Nous nous taisions. Notre grand-mère, tant qu'il faisait jour, reprisait un chemisier étalé sur ses genoux. Puis, quand l'air s'était imprégné de l'ombre ultramarine, elle releva la tête, abandonnant son ouvrage, le regard perdu dans le lointain brumeux de la plaine. N'osant pas rompre son silence, nous lui jetions de temps en temps des coups d'œil furtifs: allait-elle nous livrer une nouvelle confidence, encore plus secrète, ou bien, comme si de rien n'était, nous lire, en apportant sa lampe à l'abat-jour turquoise, quelques pages de Daudet ou de Jules Verne qui accompagnaient souvent nos longues soirées d'été? Sans nous l'avouer, nous guettions sa première parole, son intonation. Dans notre attente – attention du spectateur pour le funambule – se confondaient une curiosité assez cruelle et un vague malaise. Nous avions l'impression de piéger cette femme, seule face à nous.

Cependant, elle semblait ne pas même remarquer notre présence tendue. Ses mains restaient toujours immobiles sur ses genoux, son regard fondait dans la transparence du ciel. Un reflet de sourire éclairait ses lèvres…

Peu à peu nous nous abandonnâmes à ce silence. Penchés par-dessus la rampe, nous écarquillions les yeux en essayant de voir le plus de ciel possible. Le balcon tanguait légèrement, se dérobant sous nos pieds, se mettant à planer. L'horizon se rapprocha comme si nous nous élancions vers lui à travers le souffle de la nuit.

C'est au-dessus de sa ligne que nous discernâmes ce miroitement pâle – on eût dit des paillettes de petites vagues sur la surface d'une rivière. Incrédules, nous scrutâmes l'obscurité qui déferlait sur notre balcon volant. Oui, une étendue d'eau sombre scintillait au fond des steppes, montait, répandait la fraîcheur âpre des grandes pluies.
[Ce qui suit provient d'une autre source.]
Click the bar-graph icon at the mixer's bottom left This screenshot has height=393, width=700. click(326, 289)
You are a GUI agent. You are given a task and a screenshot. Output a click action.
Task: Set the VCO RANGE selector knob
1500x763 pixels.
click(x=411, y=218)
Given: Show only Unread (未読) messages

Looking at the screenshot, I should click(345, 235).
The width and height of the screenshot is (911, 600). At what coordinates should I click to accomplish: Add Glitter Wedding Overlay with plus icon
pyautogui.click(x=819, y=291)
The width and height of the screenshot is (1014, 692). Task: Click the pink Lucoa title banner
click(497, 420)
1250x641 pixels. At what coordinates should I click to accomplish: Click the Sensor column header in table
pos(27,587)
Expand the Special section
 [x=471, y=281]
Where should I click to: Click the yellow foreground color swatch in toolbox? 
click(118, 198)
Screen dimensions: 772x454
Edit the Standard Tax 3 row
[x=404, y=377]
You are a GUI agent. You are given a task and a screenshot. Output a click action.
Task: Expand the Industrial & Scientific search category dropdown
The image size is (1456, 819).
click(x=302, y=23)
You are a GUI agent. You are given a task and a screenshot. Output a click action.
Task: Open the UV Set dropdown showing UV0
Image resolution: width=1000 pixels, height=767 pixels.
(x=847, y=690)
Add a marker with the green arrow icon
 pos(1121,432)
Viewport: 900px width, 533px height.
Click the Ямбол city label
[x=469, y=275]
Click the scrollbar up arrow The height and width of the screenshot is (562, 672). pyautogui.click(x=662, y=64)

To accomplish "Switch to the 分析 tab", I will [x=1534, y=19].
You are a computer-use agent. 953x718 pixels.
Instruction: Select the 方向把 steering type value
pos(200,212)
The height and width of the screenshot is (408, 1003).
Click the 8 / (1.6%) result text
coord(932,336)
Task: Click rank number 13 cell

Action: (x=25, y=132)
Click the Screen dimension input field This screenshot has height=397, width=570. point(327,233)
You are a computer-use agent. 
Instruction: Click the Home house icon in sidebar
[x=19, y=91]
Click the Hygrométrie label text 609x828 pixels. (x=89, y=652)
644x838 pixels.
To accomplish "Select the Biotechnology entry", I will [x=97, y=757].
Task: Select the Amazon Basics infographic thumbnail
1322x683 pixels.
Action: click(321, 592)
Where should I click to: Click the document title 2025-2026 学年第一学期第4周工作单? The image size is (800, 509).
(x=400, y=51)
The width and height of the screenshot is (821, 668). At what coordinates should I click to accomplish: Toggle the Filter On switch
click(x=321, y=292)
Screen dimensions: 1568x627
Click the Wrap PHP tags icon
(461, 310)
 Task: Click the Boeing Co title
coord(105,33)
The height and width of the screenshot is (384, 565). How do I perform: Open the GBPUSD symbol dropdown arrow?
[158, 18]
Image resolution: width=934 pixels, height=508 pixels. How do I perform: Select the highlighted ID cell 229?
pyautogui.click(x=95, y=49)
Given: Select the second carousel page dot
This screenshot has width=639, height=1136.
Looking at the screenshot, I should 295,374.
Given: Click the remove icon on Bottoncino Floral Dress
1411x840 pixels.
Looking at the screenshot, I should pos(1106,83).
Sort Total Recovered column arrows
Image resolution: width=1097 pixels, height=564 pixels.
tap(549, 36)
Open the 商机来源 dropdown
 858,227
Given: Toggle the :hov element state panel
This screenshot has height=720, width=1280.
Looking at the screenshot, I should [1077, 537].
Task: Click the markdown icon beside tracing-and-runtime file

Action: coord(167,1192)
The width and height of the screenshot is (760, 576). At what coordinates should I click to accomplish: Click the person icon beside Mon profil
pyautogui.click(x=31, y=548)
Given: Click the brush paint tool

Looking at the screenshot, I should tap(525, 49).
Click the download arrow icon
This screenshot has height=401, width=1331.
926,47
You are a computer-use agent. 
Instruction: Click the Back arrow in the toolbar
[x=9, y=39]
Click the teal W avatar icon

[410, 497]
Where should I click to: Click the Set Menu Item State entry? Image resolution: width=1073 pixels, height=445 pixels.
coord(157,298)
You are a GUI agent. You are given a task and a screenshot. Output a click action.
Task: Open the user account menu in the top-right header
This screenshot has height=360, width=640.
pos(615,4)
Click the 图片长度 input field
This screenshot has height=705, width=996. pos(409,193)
Sa nappe semblait s'éclaircir progressivement – d'une lumière mate, hivernale.

Nous voyions maintenant sortir de cette marée fantastique les conglomérats noirs des immeubles, les flèches des cathédrales, les poteaux des réverbères – une ville! Géante, harmonieuse malgré les eaux qui inondaient ses avenues, une ville fantôme émergeait sous notre regard…

Soudain, nous nous rendîmes compte que quelqu'un nous parlait depuis déjà un moment. Notre grand-mère nous parlait!

– Je devais avoir à l'époque presque le même âge que vous. C'était en hiver 1910. La Seine s'était transformée en une vraie mer. Les Parisiens naviguaient en barque. Les rues ressemblaient à des rivières, les places – à de grands lacs. Et ce qui m'étonnait le plus, c'était le silence…

Sur notre balcon, nous entendions ce silence sommeillant de Paris inondé. Quelques clapotis de vagues au passage d'une barque, une voix assourdie au bout d'une avenue noyée.

La France de notre grand-mère, telle une Atlantide brumeuse, sortait des flots.